Hello. Remember me? I used to write stories from my life on here. I'm still involved in living the stories, which is why I haven't written anything in a while. That and my brain is practically non-functioning, but that's nothing new. Taking care of the elderlies has eaten up a lot of time and brain power, too. Sooooo, elderlies and no brain equals lots of time running around like the proverbial headless chicken. I actually forgot to go to church this morning. I have been consumed with Christmas decorating (which I absolutely love) and just plain forgot. That should tell you something about my brain. I am the Scarecrow. And today is my mother's birthday, so I'll be taking her out to eat and she can yammer yammer yammer away bout nuttin. That will be something new and different. HA! But she'll have a good time. I hope.....

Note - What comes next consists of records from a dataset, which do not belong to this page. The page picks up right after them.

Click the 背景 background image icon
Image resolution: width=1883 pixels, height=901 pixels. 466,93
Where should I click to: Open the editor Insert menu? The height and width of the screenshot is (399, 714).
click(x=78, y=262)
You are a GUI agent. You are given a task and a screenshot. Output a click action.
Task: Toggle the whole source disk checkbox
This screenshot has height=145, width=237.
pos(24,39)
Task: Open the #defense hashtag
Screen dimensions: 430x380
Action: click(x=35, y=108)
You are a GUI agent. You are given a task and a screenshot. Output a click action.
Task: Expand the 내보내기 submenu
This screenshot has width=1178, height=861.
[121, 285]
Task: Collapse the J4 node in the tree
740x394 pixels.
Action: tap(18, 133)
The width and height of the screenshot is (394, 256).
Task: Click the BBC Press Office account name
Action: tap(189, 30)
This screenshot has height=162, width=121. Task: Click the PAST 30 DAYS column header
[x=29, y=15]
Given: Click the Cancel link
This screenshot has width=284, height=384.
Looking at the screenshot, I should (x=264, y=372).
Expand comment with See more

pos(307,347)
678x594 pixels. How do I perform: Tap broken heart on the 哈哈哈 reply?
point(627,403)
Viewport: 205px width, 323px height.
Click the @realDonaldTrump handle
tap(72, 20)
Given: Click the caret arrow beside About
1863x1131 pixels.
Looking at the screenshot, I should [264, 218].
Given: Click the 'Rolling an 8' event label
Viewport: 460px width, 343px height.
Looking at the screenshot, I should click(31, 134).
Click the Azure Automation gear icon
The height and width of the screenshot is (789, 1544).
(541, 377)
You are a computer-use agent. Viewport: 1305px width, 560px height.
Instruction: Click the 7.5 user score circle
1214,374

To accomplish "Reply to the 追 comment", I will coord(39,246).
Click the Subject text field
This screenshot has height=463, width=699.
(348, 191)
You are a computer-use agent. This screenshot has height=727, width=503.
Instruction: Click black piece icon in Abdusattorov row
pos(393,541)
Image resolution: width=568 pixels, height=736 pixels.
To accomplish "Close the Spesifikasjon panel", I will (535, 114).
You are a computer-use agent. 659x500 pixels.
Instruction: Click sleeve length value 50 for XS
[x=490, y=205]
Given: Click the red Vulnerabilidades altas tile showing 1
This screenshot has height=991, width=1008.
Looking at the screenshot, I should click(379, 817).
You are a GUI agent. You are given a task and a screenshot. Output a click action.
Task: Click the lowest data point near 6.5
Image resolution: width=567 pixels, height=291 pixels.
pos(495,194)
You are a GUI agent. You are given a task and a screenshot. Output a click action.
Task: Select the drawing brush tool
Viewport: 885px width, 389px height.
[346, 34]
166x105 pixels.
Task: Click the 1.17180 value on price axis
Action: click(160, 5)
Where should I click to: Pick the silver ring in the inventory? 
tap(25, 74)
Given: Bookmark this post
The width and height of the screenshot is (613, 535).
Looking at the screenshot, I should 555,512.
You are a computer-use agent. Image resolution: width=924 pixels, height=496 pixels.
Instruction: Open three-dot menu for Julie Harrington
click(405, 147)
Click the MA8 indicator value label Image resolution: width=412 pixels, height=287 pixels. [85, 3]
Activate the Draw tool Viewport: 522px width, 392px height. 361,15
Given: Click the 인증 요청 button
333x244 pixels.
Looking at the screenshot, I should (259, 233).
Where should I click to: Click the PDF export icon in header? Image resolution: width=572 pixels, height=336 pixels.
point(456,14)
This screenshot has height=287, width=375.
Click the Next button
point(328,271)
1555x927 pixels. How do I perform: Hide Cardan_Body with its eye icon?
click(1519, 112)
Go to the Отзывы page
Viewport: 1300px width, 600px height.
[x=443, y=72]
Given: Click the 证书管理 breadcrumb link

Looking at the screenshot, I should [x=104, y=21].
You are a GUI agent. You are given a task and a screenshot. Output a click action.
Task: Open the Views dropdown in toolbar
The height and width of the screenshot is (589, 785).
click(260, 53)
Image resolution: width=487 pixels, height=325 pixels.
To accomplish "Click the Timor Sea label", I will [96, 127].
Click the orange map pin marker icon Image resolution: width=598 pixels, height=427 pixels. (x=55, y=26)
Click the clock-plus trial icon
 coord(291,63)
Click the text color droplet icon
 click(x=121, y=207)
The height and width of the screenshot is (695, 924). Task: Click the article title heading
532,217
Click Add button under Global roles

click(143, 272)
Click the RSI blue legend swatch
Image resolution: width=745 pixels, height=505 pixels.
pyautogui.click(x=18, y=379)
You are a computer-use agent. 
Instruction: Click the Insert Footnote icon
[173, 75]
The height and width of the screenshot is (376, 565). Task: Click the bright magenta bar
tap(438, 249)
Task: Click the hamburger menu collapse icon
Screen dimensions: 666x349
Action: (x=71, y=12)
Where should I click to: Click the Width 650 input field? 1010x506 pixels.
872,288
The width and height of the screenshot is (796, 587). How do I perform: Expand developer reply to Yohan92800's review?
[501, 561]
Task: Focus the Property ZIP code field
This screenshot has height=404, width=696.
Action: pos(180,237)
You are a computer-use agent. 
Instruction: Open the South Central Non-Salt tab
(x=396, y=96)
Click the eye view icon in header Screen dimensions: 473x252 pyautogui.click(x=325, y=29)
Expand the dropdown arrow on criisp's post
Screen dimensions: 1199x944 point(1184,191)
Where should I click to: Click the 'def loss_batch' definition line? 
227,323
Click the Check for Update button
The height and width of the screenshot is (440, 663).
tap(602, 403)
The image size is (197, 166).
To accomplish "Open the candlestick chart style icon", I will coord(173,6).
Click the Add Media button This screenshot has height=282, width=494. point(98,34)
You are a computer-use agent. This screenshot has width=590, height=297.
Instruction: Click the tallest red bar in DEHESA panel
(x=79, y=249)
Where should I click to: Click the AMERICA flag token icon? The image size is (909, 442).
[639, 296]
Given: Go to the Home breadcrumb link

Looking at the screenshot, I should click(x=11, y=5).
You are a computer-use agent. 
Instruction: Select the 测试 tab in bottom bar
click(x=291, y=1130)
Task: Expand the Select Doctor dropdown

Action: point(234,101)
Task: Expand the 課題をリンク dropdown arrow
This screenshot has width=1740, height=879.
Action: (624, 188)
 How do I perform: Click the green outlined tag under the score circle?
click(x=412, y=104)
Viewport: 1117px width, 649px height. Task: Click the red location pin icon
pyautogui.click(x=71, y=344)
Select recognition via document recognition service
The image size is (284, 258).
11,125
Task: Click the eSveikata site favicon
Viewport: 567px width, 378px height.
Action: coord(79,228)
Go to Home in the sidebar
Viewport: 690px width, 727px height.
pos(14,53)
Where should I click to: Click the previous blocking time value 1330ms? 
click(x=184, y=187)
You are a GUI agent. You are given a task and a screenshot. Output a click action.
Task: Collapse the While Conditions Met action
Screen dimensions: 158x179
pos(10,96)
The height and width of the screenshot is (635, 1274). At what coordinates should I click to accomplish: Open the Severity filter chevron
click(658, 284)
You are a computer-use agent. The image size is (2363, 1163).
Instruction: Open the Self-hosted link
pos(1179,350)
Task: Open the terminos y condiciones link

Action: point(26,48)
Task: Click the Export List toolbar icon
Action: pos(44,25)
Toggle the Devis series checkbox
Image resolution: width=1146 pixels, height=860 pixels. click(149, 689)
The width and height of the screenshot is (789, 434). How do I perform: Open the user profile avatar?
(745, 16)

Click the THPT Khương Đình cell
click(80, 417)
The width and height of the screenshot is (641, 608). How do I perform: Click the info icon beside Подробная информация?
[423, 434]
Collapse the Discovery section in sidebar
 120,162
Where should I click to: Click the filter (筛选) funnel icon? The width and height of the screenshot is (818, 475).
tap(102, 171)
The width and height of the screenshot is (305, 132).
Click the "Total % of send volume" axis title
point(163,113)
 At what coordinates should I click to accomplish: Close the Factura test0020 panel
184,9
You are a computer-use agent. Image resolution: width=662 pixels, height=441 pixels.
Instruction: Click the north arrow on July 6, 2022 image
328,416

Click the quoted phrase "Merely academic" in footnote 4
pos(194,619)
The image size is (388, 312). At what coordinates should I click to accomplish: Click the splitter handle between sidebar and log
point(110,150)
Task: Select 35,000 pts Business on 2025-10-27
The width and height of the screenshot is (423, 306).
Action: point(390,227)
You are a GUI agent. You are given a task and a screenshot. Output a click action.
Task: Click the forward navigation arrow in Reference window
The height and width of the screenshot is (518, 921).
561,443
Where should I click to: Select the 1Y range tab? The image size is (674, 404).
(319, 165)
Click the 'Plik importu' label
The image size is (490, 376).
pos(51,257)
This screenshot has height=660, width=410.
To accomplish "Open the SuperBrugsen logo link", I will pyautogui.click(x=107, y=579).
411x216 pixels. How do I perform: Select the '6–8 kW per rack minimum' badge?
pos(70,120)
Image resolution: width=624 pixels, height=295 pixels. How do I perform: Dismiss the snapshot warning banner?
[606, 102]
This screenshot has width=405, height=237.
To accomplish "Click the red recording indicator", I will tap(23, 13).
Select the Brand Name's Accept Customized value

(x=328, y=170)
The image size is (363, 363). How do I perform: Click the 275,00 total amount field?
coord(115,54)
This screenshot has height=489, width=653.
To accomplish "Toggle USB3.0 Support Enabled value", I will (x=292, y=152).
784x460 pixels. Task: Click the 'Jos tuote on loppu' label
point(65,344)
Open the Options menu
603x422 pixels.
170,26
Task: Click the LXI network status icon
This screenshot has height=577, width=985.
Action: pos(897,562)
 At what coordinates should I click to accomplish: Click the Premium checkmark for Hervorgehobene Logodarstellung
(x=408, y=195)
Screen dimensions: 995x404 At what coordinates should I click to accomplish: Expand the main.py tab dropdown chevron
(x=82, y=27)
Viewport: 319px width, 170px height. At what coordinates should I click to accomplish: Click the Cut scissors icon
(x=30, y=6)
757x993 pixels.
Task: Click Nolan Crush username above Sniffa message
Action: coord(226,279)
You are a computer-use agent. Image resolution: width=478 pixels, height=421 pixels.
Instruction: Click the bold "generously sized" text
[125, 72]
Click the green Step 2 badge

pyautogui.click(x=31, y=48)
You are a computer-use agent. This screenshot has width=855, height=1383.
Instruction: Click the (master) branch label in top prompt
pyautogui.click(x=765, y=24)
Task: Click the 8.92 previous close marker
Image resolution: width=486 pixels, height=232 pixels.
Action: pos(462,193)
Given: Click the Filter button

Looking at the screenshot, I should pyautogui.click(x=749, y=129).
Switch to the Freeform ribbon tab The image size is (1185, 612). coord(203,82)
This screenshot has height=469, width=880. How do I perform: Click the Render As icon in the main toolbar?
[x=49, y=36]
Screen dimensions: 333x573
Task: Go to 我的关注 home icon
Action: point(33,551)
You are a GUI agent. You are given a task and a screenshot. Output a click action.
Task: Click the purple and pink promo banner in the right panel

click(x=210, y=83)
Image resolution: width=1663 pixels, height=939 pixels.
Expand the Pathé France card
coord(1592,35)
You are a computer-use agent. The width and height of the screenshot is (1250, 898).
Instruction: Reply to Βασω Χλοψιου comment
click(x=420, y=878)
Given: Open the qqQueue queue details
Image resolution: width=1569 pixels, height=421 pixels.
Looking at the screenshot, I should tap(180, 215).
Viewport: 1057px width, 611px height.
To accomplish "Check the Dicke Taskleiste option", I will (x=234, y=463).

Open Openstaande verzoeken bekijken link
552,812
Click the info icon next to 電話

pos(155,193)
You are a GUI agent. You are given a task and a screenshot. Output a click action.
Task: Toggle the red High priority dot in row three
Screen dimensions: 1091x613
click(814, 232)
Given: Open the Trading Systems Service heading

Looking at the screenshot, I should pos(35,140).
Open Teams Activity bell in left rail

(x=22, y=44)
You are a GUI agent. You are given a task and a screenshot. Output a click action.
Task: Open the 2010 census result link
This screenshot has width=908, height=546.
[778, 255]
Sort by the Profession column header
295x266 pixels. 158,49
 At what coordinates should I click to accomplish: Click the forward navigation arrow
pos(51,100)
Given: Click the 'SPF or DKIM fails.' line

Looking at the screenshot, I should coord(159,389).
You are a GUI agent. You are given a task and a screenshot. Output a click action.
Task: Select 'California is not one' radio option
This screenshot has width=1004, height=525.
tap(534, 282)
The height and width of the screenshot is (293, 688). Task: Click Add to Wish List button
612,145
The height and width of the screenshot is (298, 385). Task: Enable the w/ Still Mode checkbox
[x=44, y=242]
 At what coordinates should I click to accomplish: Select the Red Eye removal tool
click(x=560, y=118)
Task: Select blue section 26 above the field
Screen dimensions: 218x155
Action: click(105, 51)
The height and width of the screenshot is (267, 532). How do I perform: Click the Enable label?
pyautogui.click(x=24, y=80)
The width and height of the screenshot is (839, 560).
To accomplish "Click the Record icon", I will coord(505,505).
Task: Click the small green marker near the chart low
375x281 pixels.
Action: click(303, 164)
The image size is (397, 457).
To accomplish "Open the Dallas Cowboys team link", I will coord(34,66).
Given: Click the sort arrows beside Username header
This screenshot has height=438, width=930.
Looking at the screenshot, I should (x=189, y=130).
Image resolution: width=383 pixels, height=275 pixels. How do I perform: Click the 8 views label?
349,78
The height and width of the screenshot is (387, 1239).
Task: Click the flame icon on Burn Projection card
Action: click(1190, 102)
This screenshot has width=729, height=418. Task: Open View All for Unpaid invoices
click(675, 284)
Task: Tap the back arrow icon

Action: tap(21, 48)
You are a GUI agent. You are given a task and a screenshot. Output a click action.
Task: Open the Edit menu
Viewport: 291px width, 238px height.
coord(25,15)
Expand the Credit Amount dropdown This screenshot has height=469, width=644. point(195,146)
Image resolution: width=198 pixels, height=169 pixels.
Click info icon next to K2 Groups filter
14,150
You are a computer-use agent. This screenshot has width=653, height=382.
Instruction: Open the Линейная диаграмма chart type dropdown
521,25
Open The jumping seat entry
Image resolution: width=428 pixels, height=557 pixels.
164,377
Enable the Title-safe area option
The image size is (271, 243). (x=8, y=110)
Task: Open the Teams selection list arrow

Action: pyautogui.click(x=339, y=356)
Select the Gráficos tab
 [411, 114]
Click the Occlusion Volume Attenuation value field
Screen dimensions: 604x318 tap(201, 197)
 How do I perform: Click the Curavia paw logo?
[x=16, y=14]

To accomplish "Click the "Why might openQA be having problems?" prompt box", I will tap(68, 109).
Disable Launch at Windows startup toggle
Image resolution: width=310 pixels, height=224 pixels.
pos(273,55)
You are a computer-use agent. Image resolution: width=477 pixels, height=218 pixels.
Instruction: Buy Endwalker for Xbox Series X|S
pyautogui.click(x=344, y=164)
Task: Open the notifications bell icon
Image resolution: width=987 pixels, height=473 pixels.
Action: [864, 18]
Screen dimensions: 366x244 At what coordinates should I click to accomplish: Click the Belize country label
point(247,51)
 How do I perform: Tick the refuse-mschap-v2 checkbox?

So as I trimmed the tree a few weeks ago (remember, in this household, the tree goes up when the huzbin has a free minute), I pulled out the "despised ornament." Do you have a despised ornament on your tree? Maybe you do and you don't know about it. This particular ornament was given to us a thousand years ago when our family was only three. It is a red velvet fireplace with a paper fire in it and has three stocking hanging from the mantle. One for the huzbin, one for the daughter, and one for me. For some reason, I used to think my MIL gave it to us, but that cannot be possible because she never like me and had she given me the ornament, it would have had only two stockings hanging from the mantle - one for the huzbin and one for the daughter. Actually, that's another lie I'm telling. It would have had only one stocking - for her little prince. Anyway, when the son was born and began realizing the stories behind ornaments, he became very upset with this particular ornament as it dawned on him that he had been excluded. Never mind the ornament came into being before he did; he was very upset about this exclusion and ordered the ornament to be put on the back of the tree where no one could see it. Every year since that tree trimming experience, the despised ornament takes it's ugly place of dishonor on the back of the tree where no one sees it. Ever. Why don't I just pitch it, you think? If you remember, the MIL was in the habit of giving the most CRAP presents on the planet. So if she really gave us this ornament, it's only appropriate that it hangs on the back of the tree. Sometimes that's just the way it is. Better to be safe than.... uh....fill in the blank - my brain stopped working.

Oh my god this is hilarious! I can't stop laughing! And it also just hit me like a ton of bricks that Camden is Ashley! Because you know without a doubt that Camden would do the exact same thing!!! AHHH!!! Love it, love it, love it!!